WHAT IS REQUIRED: Repeat the records. Keep every word and mark exactly as it is.

INFORMATION:
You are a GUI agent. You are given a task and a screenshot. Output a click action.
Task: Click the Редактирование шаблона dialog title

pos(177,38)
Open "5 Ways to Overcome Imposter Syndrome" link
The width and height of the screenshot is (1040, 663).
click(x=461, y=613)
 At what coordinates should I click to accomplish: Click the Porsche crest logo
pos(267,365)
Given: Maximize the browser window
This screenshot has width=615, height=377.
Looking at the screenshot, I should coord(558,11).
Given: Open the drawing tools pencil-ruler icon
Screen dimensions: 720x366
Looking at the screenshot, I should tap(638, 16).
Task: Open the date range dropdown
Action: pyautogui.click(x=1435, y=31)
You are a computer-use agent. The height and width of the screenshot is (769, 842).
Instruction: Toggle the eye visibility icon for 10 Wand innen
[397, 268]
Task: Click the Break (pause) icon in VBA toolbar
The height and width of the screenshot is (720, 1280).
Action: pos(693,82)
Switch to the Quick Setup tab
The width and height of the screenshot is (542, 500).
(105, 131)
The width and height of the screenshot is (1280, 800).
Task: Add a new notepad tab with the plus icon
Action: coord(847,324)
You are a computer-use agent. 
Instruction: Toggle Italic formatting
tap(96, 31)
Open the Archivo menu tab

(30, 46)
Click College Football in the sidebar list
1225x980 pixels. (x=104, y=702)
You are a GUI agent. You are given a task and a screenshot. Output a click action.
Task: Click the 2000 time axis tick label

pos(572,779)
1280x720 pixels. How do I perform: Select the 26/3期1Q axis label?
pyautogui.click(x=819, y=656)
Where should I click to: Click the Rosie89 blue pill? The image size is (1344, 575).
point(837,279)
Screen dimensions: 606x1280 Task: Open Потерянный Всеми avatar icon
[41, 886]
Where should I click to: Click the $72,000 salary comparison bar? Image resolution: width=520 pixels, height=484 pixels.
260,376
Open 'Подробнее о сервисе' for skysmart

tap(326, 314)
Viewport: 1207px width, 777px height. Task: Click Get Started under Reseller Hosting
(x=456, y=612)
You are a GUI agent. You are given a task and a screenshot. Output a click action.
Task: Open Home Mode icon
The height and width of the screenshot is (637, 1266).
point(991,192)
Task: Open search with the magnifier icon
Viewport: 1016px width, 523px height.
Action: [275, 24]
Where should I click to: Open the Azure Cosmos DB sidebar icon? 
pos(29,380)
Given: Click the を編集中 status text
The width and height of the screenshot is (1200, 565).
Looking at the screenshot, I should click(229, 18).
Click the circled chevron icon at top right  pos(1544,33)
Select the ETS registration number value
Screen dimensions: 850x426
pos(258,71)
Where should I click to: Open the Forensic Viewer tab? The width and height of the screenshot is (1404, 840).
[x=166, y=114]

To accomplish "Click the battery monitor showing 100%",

SOLUTION:
You are a GUI agent. You are given a task and a screenshot. Output a click action.
Task: Click the Редактирование шаблона dialog title

pos(177,38)
Open "5 Ways to Overcome Imposter Syndrome" link
The width and height of the screenshot is (1040, 663).
click(x=461, y=613)
 At what coordinates should I click to accomplish: Click the Porsche crest logo
pos(267,365)
Given: Maximize the browser window
This screenshot has width=615, height=377.
Looking at the screenshot, I should coord(558,11).
Given: Open the drawing tools pencil-ruler icon
Screen dimensions: 720x366
Looking at the screenshot, I should tap(638, 16).
Task: Open the date range dropdown
Action: pyautogui.click(x=1435, y=31)
You are a computer-use agent. The height and width of the screenshot is (769, 842).
Instruction: Toggle the eye visibility icon for 10 Wand innen
[397, 268]
Task: Click the Break (pause) icon in VBA toolbar
The height and width of the screenshot is (720, 1280).
Action: pos(693,82)
Switch to the Quick Setup tab
The width and height of the screenshot is (542, 500).
(105, 131)
The width and height of the screenshot is (1280, 800).
Task: Add a new notepad tab with the plus icon
Action: coord(847,324)
You are a computer-use agent. 
Instruction: Toggle Italic formatting
tap(96, 31)
Open the Archivo menu tab

(30, 46)
Click College Football in the sidebar list
1225x980 pixels. (x=104, y=702)
You are a GUI agent. You are given a task and a screenshot. Output a click action.
Task: Click the 2000 time axis tick label

pos(572,779)
1280x720 pixels. How do I perform: Select the 26/3期1Q axis label?
pyautogui.click(x=819, y=656)
Where should I click to: Click the Rosie89 blue pill? The image size is (1344, 575).
point(837,279)
Screen dimensions: 606x1280 Task: Open Потерянный Всеми avatar icon
[41, 886]
Where should I click to: Click the $72,000 salary comparison bar? Image resolution: width=520 pixels, height=484 pixels.
260,376
Open 'Подробнее о сервисе' for skysmart

tap(326, 314)
Viewport: 1207px width, 777px height. Task: Click Get Started under Reseller Hosting
(x=456, y=612)
You are a GUI agent. You are given a task and a screenshot. Output a click action.
Task: Open Home Mode icon
The height and width of the screenshot is (637, 1266).
point(991,192)
Task: Open search with the magnifier icon
Viewport: 1016px width, 523px height.
Action: [275, 24]
Where should I click to: Open the Azure Cosmos DB sidebar icon? 
pos(29,380)
Given: Click the を編集中 status text
The width and height of the screenshot is (1200, 565).
Looking at the screenshot, I should click(229, 18).
Click the circled chevron icon at top right  pos(1544,33)
Select the ETS registration number value
Screen dimensions: 850x426
pos(258,71)
Where should I click to: Open the Forensic Viewer tab? The width and height of the screenshot is (1404, 840).
[x=166, y=114]

To accomplish "Click the battery monitor showing 100%",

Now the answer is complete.